What started as a collective of friends in Philadelphia fooling around with amateur recording techniques will roll its way into Tulsa’s historic Cain’s Ballroom on Monday night, with sunny, late-’60s/early ’70s AM radio sounds in tow.

The band is Dr. Dog, which unabashedly records charming, harmonic rock ’n’ roll more than 40 years after the genre’s heyday, and on dated equipment to boot. 2007’s undeniably catchy “We All Belong,” the psych rockers’ third full-length, divided critics and sparked accusations of nostalgia, which lead guitarist Scott McMicken doesn’t deny.

“Recording on a four-track wasn’t a choice,” he said. “It’s what we had. It also happened to suit us.”

The album garnered a lot of attention ("Rolling Stone" dropped it in at No. 39 on its Top 50 Albums list that year), which drew bigger crowds and focused the band’s oddball, Guided by Voices-inspired recording fetishism on a sound that would bolster its stage presence.

“We’re all self-taught in terms of engineering, but our knowledge is growing,” McMicken said. “One record’s really not enough material to explore things.

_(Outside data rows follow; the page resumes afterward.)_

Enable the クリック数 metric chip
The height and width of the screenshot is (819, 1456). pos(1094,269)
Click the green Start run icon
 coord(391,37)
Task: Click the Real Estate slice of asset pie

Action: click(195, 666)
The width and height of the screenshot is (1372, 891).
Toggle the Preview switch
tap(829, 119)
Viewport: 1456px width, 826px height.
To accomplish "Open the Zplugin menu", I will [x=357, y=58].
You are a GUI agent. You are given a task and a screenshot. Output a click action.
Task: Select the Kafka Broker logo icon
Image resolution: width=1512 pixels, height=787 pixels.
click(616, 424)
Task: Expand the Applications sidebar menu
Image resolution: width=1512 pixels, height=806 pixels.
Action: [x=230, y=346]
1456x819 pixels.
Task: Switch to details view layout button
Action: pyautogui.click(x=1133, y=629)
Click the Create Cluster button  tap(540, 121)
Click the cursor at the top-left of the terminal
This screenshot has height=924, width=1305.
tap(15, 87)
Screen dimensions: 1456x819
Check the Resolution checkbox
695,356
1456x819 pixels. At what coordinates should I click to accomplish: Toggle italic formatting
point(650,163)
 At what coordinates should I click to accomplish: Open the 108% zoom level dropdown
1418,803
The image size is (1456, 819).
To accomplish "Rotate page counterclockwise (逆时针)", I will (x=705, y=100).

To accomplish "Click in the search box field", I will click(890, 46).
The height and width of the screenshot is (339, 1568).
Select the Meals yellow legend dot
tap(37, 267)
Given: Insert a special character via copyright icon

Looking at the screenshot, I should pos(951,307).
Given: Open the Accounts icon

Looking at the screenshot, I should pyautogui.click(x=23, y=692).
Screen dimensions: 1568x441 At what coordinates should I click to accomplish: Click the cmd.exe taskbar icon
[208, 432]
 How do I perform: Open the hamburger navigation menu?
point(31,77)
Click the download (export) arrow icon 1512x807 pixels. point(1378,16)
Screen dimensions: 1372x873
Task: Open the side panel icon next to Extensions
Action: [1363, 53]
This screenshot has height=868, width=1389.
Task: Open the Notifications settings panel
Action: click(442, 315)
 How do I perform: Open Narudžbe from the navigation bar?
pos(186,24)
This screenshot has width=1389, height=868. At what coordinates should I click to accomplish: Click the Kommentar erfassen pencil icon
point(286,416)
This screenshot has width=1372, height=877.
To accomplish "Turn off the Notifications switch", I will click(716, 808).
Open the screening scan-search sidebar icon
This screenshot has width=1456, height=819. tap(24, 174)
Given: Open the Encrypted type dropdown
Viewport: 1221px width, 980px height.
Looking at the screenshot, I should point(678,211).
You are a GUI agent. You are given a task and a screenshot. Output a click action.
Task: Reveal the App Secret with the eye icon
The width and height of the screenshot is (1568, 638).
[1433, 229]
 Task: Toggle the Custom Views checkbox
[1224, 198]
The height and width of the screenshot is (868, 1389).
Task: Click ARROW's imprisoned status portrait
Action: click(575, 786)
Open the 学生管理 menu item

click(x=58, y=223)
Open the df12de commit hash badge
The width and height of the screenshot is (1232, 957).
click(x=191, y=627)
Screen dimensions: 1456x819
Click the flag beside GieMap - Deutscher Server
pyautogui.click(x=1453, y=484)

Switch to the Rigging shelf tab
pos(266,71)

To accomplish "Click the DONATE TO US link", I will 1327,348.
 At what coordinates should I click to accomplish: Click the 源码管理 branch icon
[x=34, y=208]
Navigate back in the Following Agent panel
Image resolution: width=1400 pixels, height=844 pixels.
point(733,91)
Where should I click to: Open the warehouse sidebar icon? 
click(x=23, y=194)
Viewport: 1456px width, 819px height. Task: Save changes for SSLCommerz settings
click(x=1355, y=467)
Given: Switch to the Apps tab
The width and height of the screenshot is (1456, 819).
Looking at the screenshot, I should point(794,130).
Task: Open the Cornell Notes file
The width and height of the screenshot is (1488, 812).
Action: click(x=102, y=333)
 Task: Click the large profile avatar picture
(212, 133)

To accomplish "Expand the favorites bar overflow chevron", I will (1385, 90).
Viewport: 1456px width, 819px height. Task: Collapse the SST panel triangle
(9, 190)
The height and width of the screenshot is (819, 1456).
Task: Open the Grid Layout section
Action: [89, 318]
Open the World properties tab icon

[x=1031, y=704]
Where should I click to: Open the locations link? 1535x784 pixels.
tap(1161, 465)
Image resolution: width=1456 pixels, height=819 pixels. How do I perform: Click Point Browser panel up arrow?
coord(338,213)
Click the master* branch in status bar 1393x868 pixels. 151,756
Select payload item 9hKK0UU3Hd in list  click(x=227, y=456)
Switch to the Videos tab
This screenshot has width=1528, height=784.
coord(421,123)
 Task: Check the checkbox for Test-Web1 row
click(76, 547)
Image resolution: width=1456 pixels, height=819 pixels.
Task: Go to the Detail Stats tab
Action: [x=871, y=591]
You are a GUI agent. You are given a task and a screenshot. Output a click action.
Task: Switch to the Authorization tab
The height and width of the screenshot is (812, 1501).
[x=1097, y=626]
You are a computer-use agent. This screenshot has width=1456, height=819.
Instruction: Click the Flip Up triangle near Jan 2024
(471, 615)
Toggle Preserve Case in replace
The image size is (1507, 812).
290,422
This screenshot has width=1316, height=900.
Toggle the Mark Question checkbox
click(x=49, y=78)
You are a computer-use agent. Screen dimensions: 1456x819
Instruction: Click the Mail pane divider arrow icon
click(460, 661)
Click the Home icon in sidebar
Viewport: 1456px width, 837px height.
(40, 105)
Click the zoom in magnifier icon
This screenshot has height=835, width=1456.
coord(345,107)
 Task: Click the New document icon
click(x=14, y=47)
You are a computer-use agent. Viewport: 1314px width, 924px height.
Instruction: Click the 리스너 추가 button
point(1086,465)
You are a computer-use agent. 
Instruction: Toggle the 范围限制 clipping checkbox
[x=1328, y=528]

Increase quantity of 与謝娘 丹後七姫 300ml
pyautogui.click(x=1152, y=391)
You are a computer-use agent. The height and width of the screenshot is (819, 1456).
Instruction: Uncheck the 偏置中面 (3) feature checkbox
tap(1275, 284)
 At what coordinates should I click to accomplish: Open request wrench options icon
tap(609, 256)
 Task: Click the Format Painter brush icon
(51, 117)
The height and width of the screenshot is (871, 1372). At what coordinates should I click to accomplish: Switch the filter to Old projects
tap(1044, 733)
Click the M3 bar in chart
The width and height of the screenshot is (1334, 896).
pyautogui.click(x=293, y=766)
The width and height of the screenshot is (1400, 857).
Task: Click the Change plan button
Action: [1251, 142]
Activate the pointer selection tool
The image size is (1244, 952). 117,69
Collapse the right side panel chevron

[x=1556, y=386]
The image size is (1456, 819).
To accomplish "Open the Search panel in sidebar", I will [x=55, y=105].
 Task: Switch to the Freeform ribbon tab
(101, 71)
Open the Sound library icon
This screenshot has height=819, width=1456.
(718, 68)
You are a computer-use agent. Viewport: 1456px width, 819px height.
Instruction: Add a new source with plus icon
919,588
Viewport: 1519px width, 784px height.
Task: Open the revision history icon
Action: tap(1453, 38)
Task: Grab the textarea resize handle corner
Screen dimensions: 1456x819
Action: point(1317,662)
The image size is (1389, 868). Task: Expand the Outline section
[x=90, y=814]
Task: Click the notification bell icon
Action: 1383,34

We want to go further.”

But all those years of homemade demos and self-recorded material resulted in a wealthy catalogue of obscure tracks that, often enough, get requested at shows. McMicken credited the indie labels Park the Van Records and ANTI- for accommodating Dr. Dog’s wishes to distribute music however its members wanted.

These days, however, the act has returned to a more conventional album cycle, which suits the guys just fine.

“Studio’s fun,” McMicken said. “But being on the road and playing shows is more influential aspect of what we’re doing as a band.”

The result isn’t much of a surprise.

He said Dr. Dog’s next album, due out in February, will be louder and more up-tempo than anything the group has recorded, largely due to the addition of drummer Eric Slick.

“I can’t talk enough about how much better he’s made all of us. The album is more guitar-focused and dirtier, ’cause of how fast he got us all to play. It’s very punk,” McMicken said. “In the past, we’ve tended to dial it back for at times an acoustic sound. We leave guitars out of things a lot. Not anymore.”